§ 1

 Me voici, griffonnant sur une feuille blanche une enfilade de pattes de mouches, dans l’intention de vous en régaler, ô lecteur bénévole, qui êtes si friand de cette sorte de mets, que vous passez les belles heures du printemps à le grignoter dans votre trou, au lieu d’aller en Soigne, jouir des feuilles vertes et du soleil de juin, dont ce diable de saint Médard est pour nous si avare…

   Me voici, dis-je, ô maître et enfant gâté (enfant terrible!) qui me condamnez à la glèbe du pro patria, au lieu de m’envoyer me promener et faire l’école buissonnière à votre place, moi qui aime tant de vaguer dans les bois, libre de tout soin et de toute plume de fer, – me voici courbé sur un pupitre dérisoirement vert, au second étage d’une petite maison d’où la vue s’étend au loin dans la campagne, jusqu’au-delà de Watermœle et de Boitsfort, hélas !…

   – Cette petite maison où est-elle ? – Dans un coin reculé d’un faubourg de Bruxelles, appelé Ixelles, je ne sais trop pourquoi. Quant à Bruxelles, c’est une grande et belle ville, capitale du royaume de Belgique. Quant au royaume de Belgique, c’est un État petit, si vous voulez, mais grand aussi, je vous prie de le croire ; il est situé en Europe, et l’Europe est située dans l’hémisphère orientale d’une planète que ses habitants appellent la Terre ; j’ignore quel est son véritable nom.

   C’est bien là que je suis, n’est-ce pas ?

   C’est bien ce point précis de l’espace infini qu’on appelle l’univers que j’occupe pour le quart d’heure, n’est-ce pas ?

   Voilà bien les points les plus proches occupés par une femme et par un troupeau indiscipliné, dont elle est la bergère et moi le chien hargneux, n’est-ce pas ?

   Car il faut nous orienter et ne perdre de vue aucun de nos quatre points cardinaux… C’est important, mais c’est d’une extrême difficulté, ou plutôt d’une absolue impossibilité.

   N’importe, supposons la chose possible, et allons en avant.

   Ainsi, c’est convenu, voilà le point fixe de l’espace où je suis, en ce moment, 8 juin 1857, à telle heure, telle minute…

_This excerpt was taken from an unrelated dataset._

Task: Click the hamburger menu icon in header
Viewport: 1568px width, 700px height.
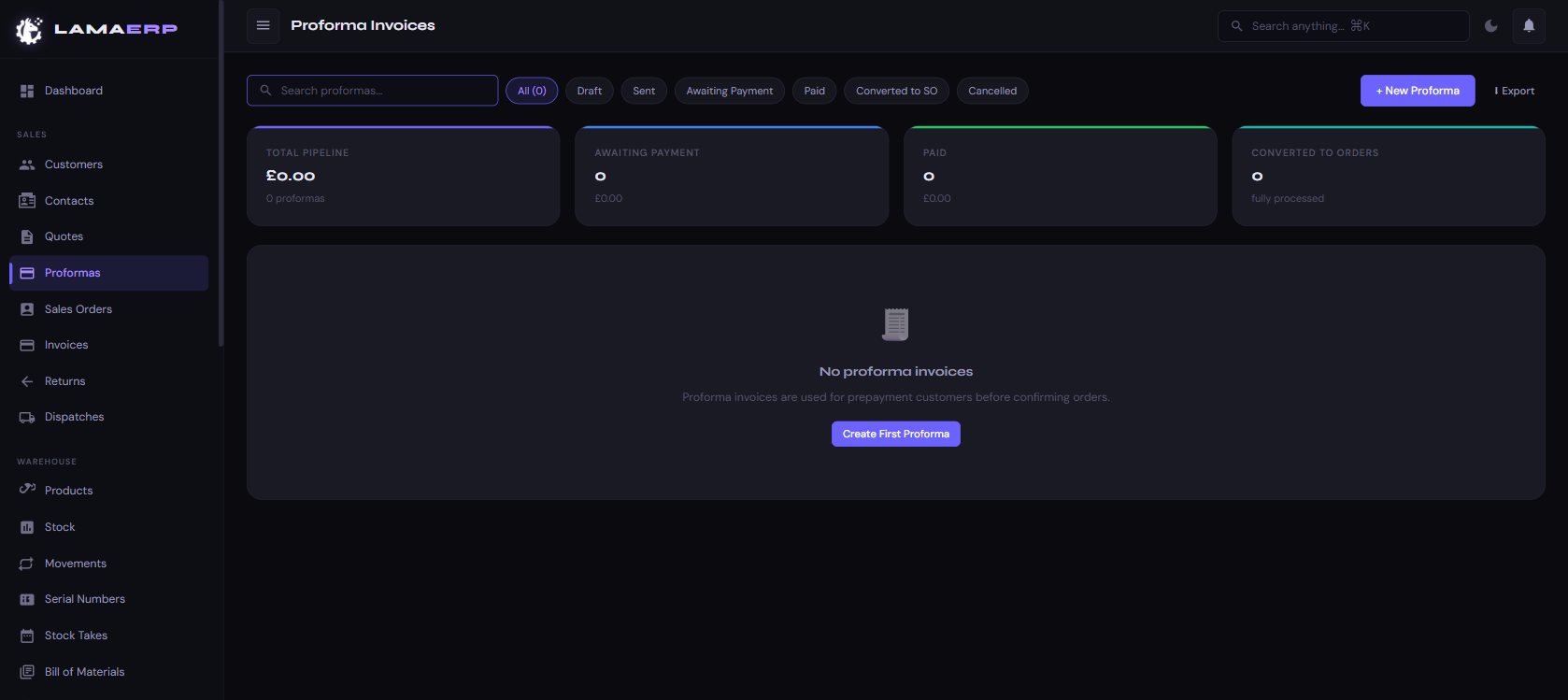Action: [264, 25]
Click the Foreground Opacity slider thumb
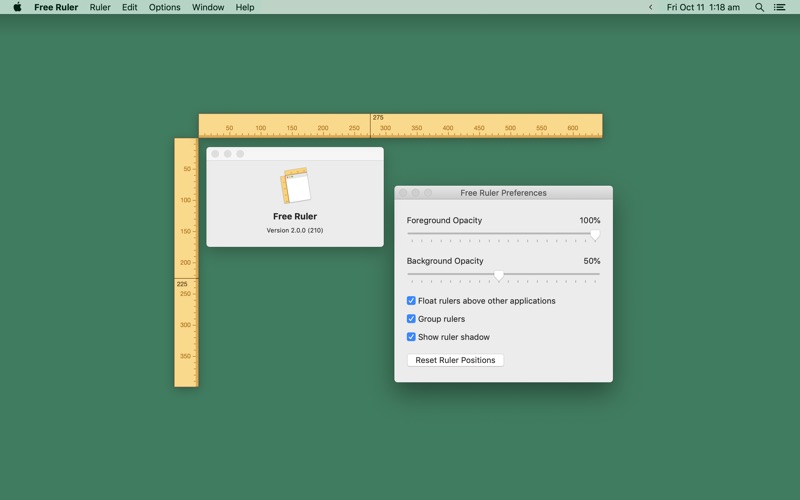 tap(595, 235)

   – Baissez la toile sur ce premier tableau !… Et faites un bon somme, en attendant le second paragraphe.

§ 2

   La toile se relève… Quand ? L’an un million dix-huit cent cinquante-sept, 1,001,857 post Christum natum. Un million d’années, ce n’est pas une minute à l’horloge de l’éternité.

   Cherchez la place où nous étions tantôt… la voici…

   – Où est cet homme qui écrivait tout à l’heure, là ? où est sa famille ? où est Ixelles, où est Bruxelles, où est l’Europe, où est la Terre ?… Ici, il n’y a pas même l’ombre de rien de cela… Est-ce que cela a réellement existé ? ou bien n’est-ce pas une fantasmagorie, un rêve ?

   – Dans quelle mémoire retrouver le nom de cet homme ? sur quelle carte le nom de Bruxelles ? dans quel système solaire la trace de cette planète où l’on trouvait l’Europe ?

   – Rien, rien, rien !…

Cinis, umbra, fumus, nihil !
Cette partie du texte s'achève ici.